Search

Wednesday, July 22, 2009

Podungge


lebaran 2008
 

Ketika aku duduk di bangku SD/SMP aku pernah merasa bersyukur bahwa nama ‘fam’ alias marga ini tidak dicantumkan dalam akte kelahiranku sehingga aku tidak perlu malu diolok-olok teman sekolah, memiliki nama yang aneh. (Bagi orang Jawa, yang tidak memiliki ‘kebudayaan’ memiliki nama marga, tentu sangat aneh jika mereka menemukan nama ‘aneh’ – baca PODUNGGE – di belakang namaku yang sangat familier bagi orang Jawa.)


Aku lupa alasan yang tepat mengapa aku memilih mencantumkan nama fam ini di belakang namaku tatkala aku memulai aktifitas blogging di tahun 2005. Paling utama tentu adalah untuk membedakan seorang Nana yang membaptis diri menjadi seorang feminis di tahun 2003 dengan jutaan Nana lain, yang mungkin berkeliaran di dunia maya. Mempelajari feminisme dan menyadari bahwa kedua orang tuaku adalah sepupu yang memiliki nama fam yang sama, aku merasa ‘baik-baik ‘ saja untuk mencantumkan nama fam ini. 


Sebelum mulai terkena wabah fesbuk, aku berpikir akulah satu-satunya Podungge yang kelayapan di dunia maya (adikku males memakai nama fam ini di belakang namanya). Itu sebabnya aku menjadi terkesima tatkala menemukan banyak ‘Podungge’ yang memiliki akun di fesbuk. My beloved Mom yang seperti ‘anak hilang di rimba belantara pulau Jawa’ tentu senang sekali mengetahui ini, dan memberiku ‘pe-er’, “Tanyakan ke mereka nama ayah atau kakek mereka siapa.” And she is always excited to hear stories about Podungge yang kutemukan di fesbuk.

lebaran 2011


Hal ini tentu berbeda denganku plus kakak adikku yang memang sejak lahir tidak mengenal keluarga besar Podungge, kecuali mereka yang pernah menyambangi Semarang. Kita tidak merasa seperti anak ayam kehilangan induk. We feel fine without having relations with our relatives.

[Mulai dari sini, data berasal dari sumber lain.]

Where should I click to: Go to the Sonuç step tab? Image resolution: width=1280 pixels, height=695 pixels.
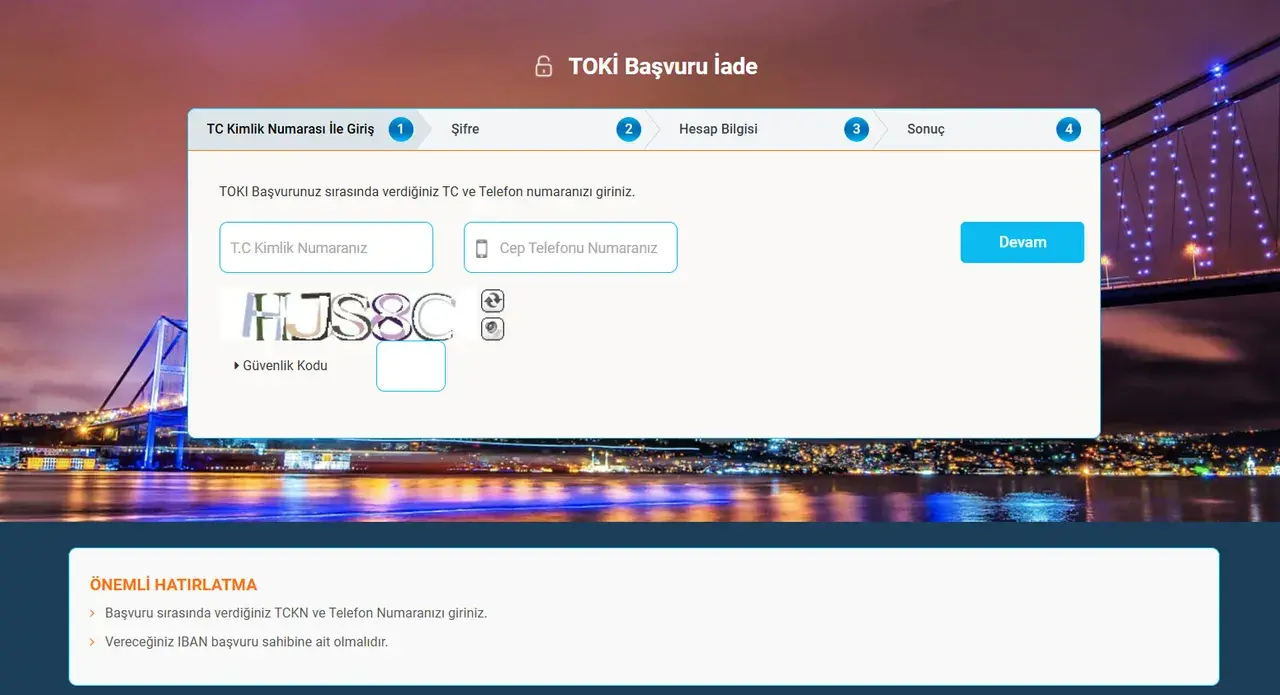tap(925, 129)
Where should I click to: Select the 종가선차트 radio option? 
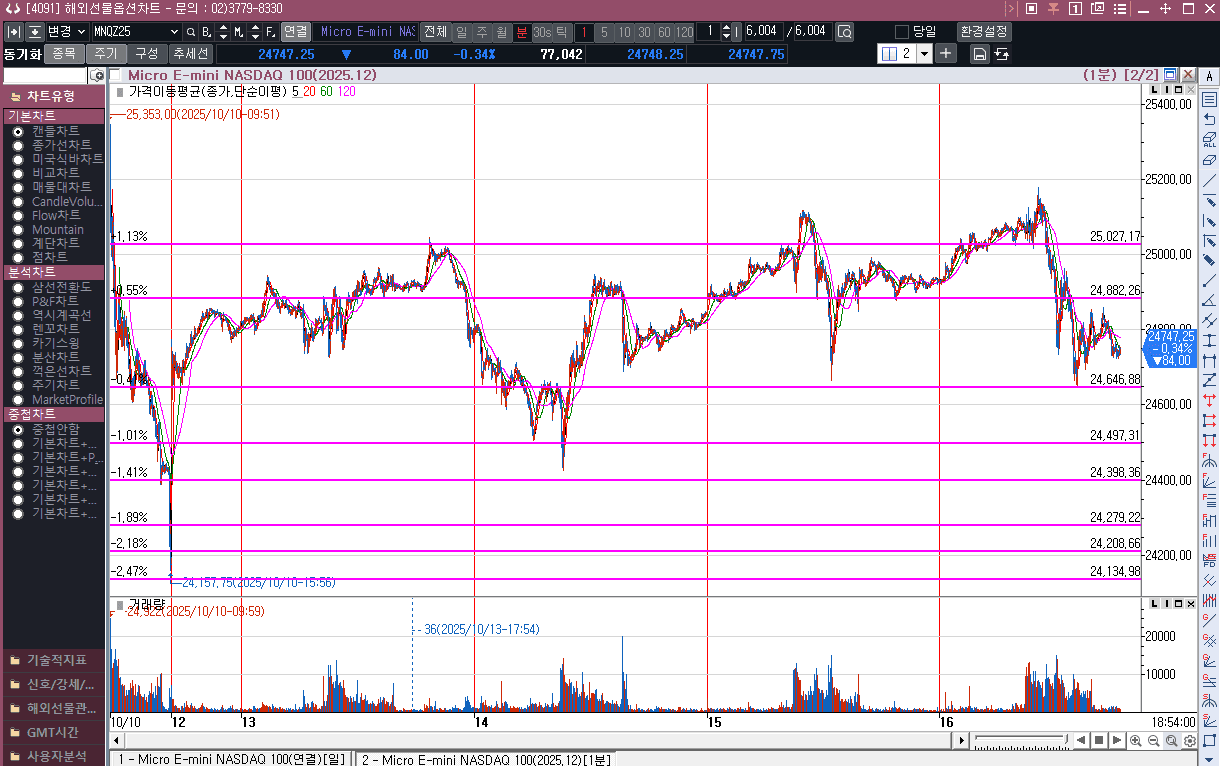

Entah mengapa aku merasa somewhat offended ketika seorang Podungge menyapaku, “Kamu Podungge? Asli Semarang ya?” 


Entah mengapa aku merasa pertanyaan itu seperti menuduhku mengaku-ngaku sebagai seorang Podungge.


Mana ada Podungge asli Semarang?


Namun tatkala mengajar di kelas tentang ‘hometown’ aku selalu berkata kepada para siswa, “Hometown is the town where we were born and raised.” Untuk definisi ini tentu Semarang adalah my ‘hometown’. Kalau aku mengaku Gorontalo sebagai my hometown, well, I know nothing about this town kecuali bahwa kota ini terletak di Sulawesi Utara, bahwa kota ini terkenal sebagai penghasil kopra, bahwa kerajinan kain kerawang terkenal berasal dari Gorontalo; makanan khas Gorontalo yang biasa dibuat oleh Nyokap adalah binthe biluhuta dan biluluhe, plu sambal dabu-dabu. 


Only those things. Nothing else.


Aku tidak merasa perlu mengaku-ngaku sebagai seorang Podungge, kalau dalam darahku tidak mengalir darah Podungge.


Aku juga tidak pernah merasa diuntungkan menggunakan nama Podungge di belakang namaku.
Jadi kepikiran to change my name in the cyber world.


But di dunia perbloggingan Indonesia, nama NANA PODUNGGE sudah telanjur terkenal. (Narsis MODE ON).


However, Shakespeare said, “What is in a name?”


Yeah, so ... NANA PODUNGGE jalan terus lah. LOL. For temporary perhaps. But maybe also permanently.


(Just wanna spit what has bothered my mind. Nana sedang PMS kali. LOL.)


PT56 23.32 210709

 

Lebaran 2022, di Cirebon

2 comments:

NONA PODUNGGE said...

Sama, tapi aku lahir dan besar di Gorontalo. Tapi pas kecil aku selalu merasa margaku aneh (satu²nya Podungge di sekolah), soalnya waktu SD-SMA aku sampai kpikiran PODUNGGE asal mana sih, kok nggk ada gitu yang se marga sama aku. Tapi stelah main FB juga trnyata banyak banget. Dan aku bersyukur lahir sebagai seorang PODUNGGE💖

Nana Podungge said...

oh gosh, I just realized this comment. hahahaha ... salam kenal sepupu.